*RECORDS SHOWN*:
+++
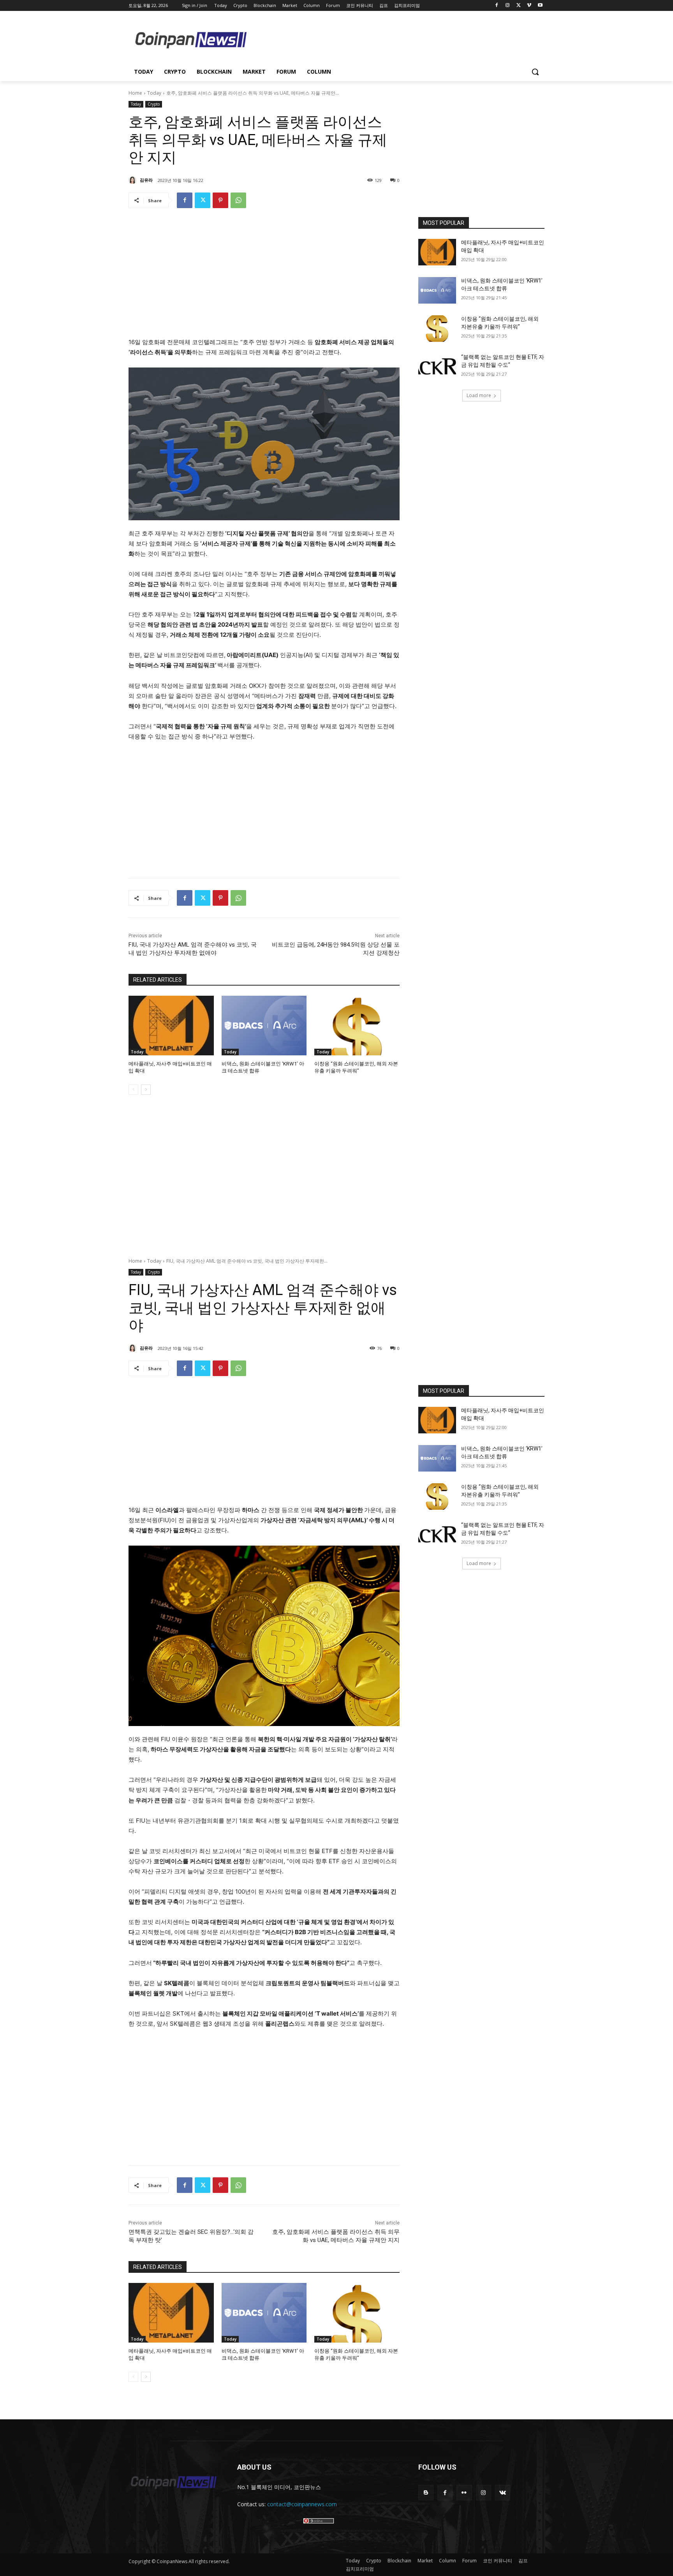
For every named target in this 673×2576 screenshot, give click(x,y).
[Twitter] (518, 5)
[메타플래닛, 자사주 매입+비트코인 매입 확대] (171, 1025)
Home (135, 93)
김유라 (146, 180)
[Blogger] (425, 2492)
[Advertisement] (399, 39)
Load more (479, 395)
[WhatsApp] (238, 200)
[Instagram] (507, 5)
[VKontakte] (502, 2492)
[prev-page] (133, 1090)
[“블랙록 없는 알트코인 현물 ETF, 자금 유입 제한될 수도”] (437, 366)
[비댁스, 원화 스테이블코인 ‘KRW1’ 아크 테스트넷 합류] (264, 1025)
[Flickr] (464, 2492)
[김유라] (134, 180)
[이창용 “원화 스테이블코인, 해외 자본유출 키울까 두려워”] (357, 1025)
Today (154, 93)
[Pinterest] (220, 200)
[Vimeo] (529, 5)
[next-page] (146, 1090)
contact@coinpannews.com (302, 2504)
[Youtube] (540, 5)
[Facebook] (496, 5)
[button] (535, 71)
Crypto (154, 104)
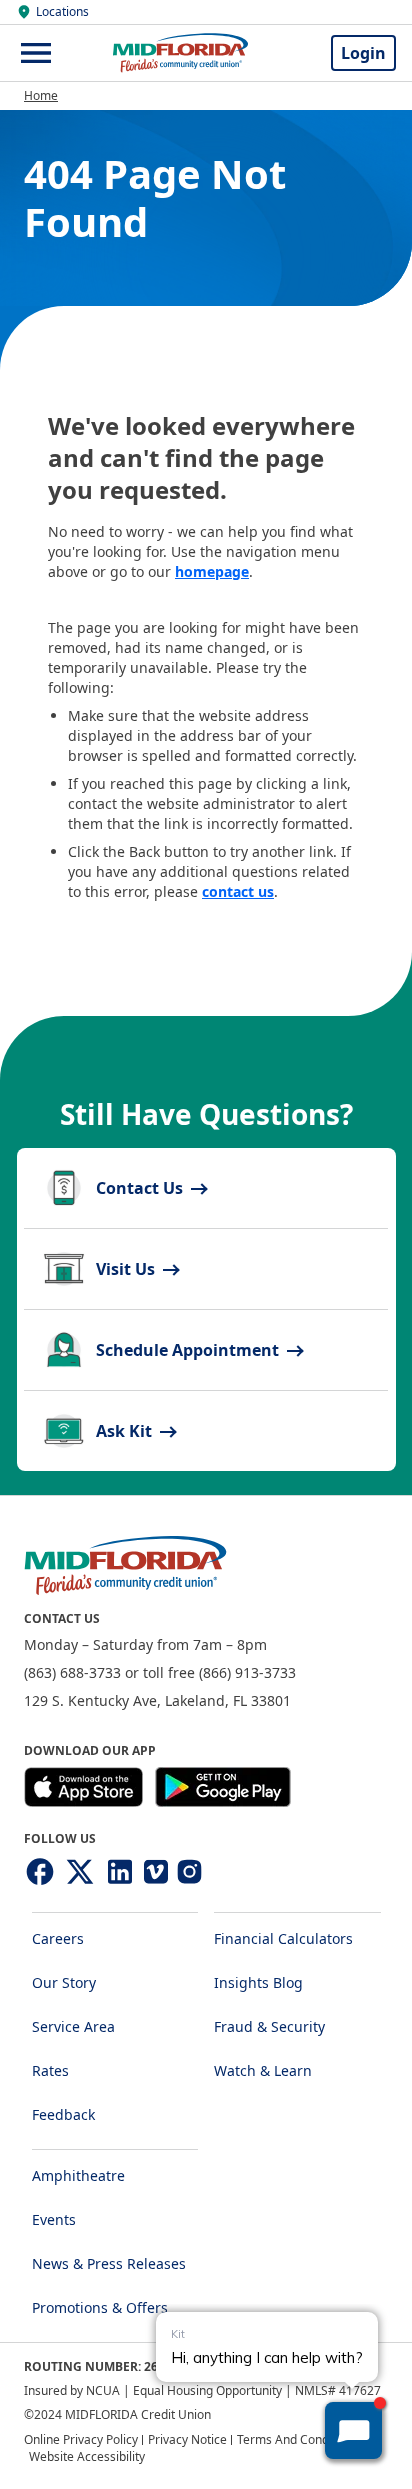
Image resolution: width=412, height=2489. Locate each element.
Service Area (73, 2026)
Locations (62, 12)
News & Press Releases (109, 2263)
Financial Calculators (283, 1938)
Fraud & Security (269, 2026)
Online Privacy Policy (81, 2439)
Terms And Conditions (298, 2439)
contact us (238, 891)
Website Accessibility (87, 2456)
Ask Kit (126, 1431)
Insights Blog (258, 1982)
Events (54, 2219)
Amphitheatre (78, 2175)
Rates (50, 2070)
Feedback (63, 2114)
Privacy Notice (187, 2439)
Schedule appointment (189, 1350)
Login (363, 53)
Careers (58, 1938)
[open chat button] (353, 2430)
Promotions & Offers (100, 2307)
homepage (212, 571)
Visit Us (127, 1269)
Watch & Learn (263, 2070)
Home (41, 95)
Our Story (64, 1982)
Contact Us (141, 1188)
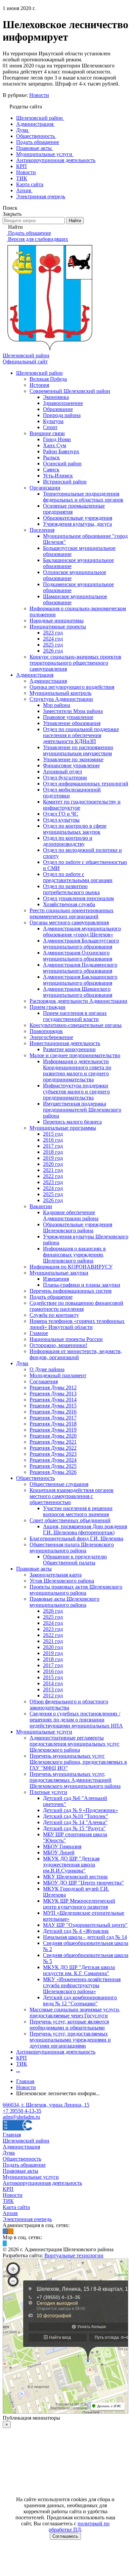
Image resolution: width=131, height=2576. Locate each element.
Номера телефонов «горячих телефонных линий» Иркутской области (77, 1324)
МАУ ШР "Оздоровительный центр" (85, 1925)
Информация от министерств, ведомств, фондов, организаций (76, 1354)
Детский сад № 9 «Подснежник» (80, 1810)
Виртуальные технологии (73, 2255)
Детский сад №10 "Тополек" (75, 1816)
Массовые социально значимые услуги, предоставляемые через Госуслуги (75, 2012)
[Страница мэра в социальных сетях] (5, 2243)
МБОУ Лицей (59, 1852)
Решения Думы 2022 (53, 1448)
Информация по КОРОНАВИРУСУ (71, 1267)
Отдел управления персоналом (78, 898)
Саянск (51, 469)
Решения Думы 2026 (53, 1472)
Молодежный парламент (58, 1375)
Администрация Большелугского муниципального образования (81, 943)
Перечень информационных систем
+++
*WHAT THE EXERCISE ASKS*: Each line above should be returned exactly as written, apart from any pictures.

*EXERCISE OUTPUT*:
For every named target in this 673×2576 screenshot, give click(x,y).
[Twitter] (518, 5)
[메타플래닛, 자사주 매입+비트코인 매입 확대] (171, 1025)
Home (135, 93)
김유라 (146, 180)
[Blogger] (425, 2492)
[Advertisement] (399, 39)
Load more (479, 395)
[WhatsApp] (238, 200)
[Instagram] (507, 5)
[VKontakte] (502, 2492)
[prev-page] (133, 1090)
[“블랙록 없는 알트코인 현물 ETF, 자금 유입 제한될 수도”] (437, 366)
[비댁스, 원화 스테이블코인 ‘KRW1’ 아크 테스트넷 합류] (264, 1025)
[Flickr] (464, 2492)
[김유라] (134, 180)
[이창용 “원화 스테이블코인, 해외 자본유출 키울까 두려워”] (357, 1025)
Today (154, 93)
[Pinterest] (220, 200)
[Vimeo] (529, 5)
[next-page] (146, 1090)
contact@coinpannews.com (302, 2504)
[Youtube] (540, 5)
[Facebook] (496, 5)
[button] (535, 71)
Crypto (154, 104)
Image resolution: width=412, height=2489. Locate each element.
Service Area (73, 2026)
Locations (62, 12)
News & Press Releases (109, 2263)
Financial Calculators (283, 1938)
Fraud & Security (269, 2026)
Online Privacy Policy (81, 2439)
Terms And Conditions (298, 2439)
contact us (238, 891)
Website Accessibility (87, 2456)
Ask Kit (126, 1431)
Insights Blog (258, 1982)
Events (54, 2219)
Amphitheatre (78, 2175)
Rates (50, 2070)
Feedback (63, 2114)
Privacy Notice (187, 2439)
Schedule appointment (189, 1350)
Login (363, 53)
Careers (58, 1938)
[open chat button] (353, 2430)
Promotions & Offers (100, 2307)
homepage (212, 571)
Visit Us (127, 1269)
Watch & Learn (263, 2070)
Home (41, 95)
Our Story (64, 1982)
Contact Us (141, 1188)
Image resolution: width=131, height=2576. Locate each element.
Номера телефонов «горячих телефонных линий» Иркутской области (77, 1324)
МАУ ШР "Оздоровительный центр" (85, 1925)
Информация от министерств, ведомств, фондов, организаций (76, 1354)
Детский сад № 9 «Подснежник» (80, 1810)
Виртуальные технологии (73, 2255)
Детский сад №10 "Тополек" (75, 1816)
Массовые социально значимые услуги, предоставляемые через Госуслуги (75, 2012)
[Страница мэра в социальных сетях] (5, 2243)
МБОУ Лицей (59, 1852)
Решения Думы 2022 (53, 1448)
Информация по КОРОНАВИРУСУ (71, 1267)
Отдел управления персоналом (78, 898)
Саянск (51, 469)
Решения Думы 2026 (53, 1472)
Молодежный парламент (58, 1375)
Администрация Большелугского муниципального образования (81, 943)
Перечень информационных систем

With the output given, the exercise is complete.